[Pixel coordinate grounding data]
====

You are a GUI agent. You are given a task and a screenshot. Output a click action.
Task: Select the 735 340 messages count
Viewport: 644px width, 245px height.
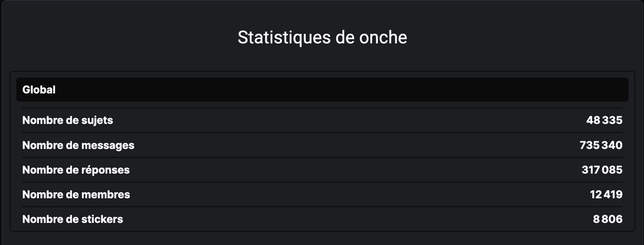point(601,145)
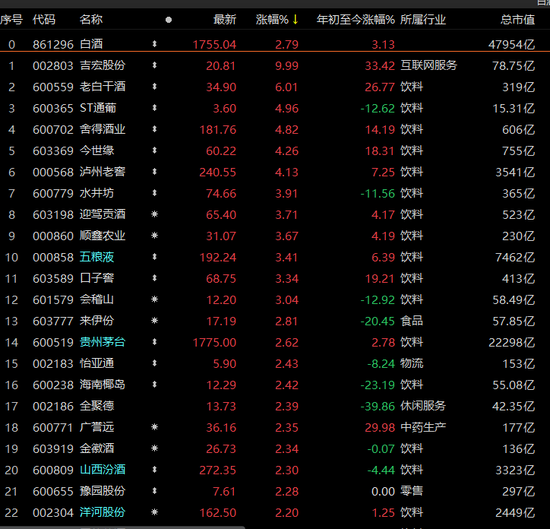Click the 所属行业 column header

(423, 20)
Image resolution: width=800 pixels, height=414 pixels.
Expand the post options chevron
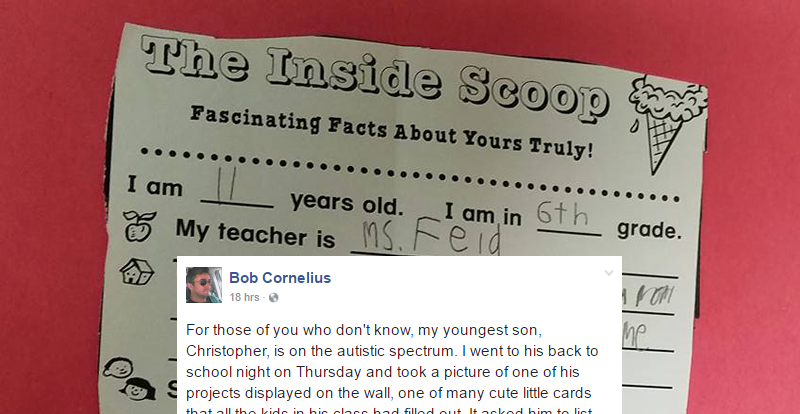(x=608, y=273)
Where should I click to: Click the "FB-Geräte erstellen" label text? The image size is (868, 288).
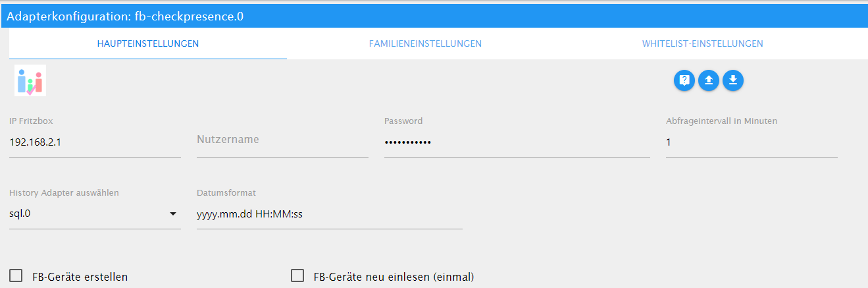[x=80, y=277]
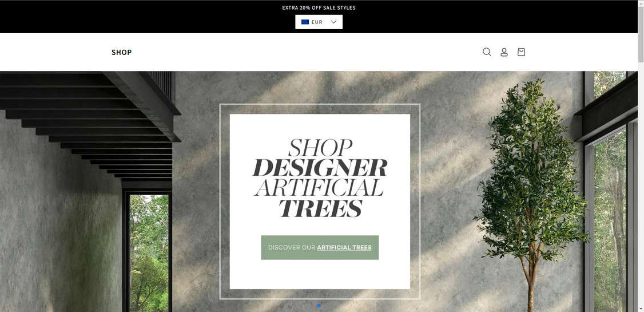
Task: Open the SHOP navigation menu
Action: 122,52
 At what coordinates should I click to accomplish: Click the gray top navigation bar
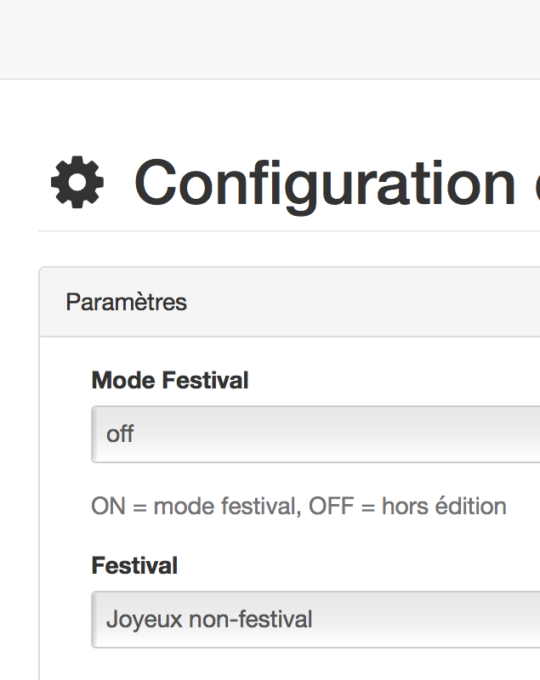tap(270, 39)
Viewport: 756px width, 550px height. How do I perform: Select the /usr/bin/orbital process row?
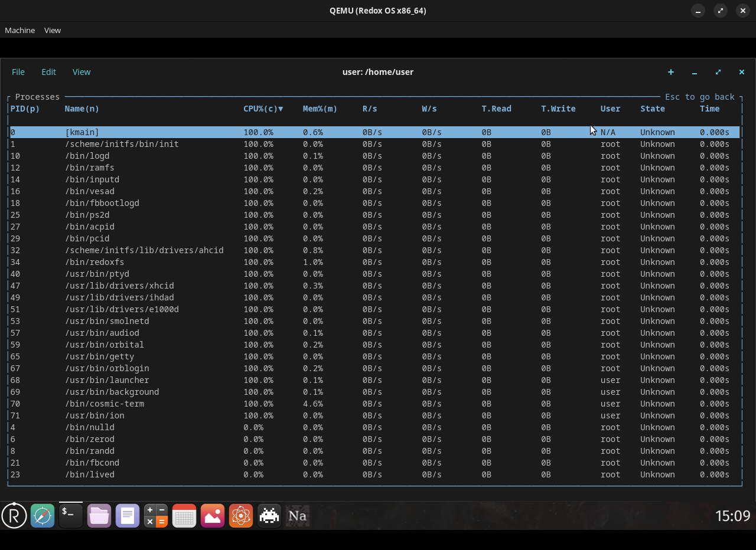(105, 345)
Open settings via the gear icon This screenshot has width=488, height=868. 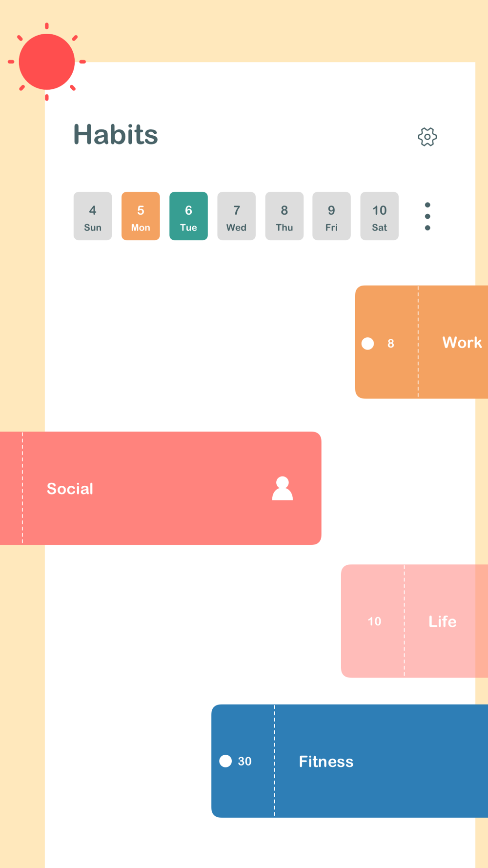[x=427, y=137]

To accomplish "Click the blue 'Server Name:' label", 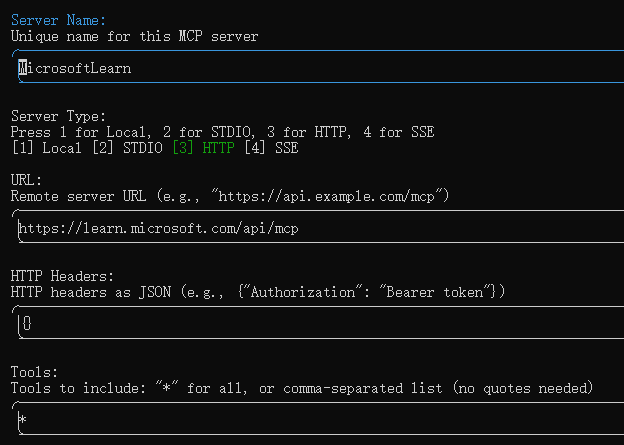I will tap(58, 20).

====

PROBLEM TO SOLVE: Please restate the lines above exactly, starting at the first line of the data and stopping at the line containing "Image resolution: width=800", which is included. Omit pictures.

ANSWER TO THE EXERCISE:
You are a GUI agent. You are given a task and a screenshot. Output a click action.
Task: Select the 735 340 messages count
Viewport: 644px width, 245px height.
point(601,145)
Click the 所属行业 column header

(423, 20)
Image resolution: width=800 pixels, height=414 pixels.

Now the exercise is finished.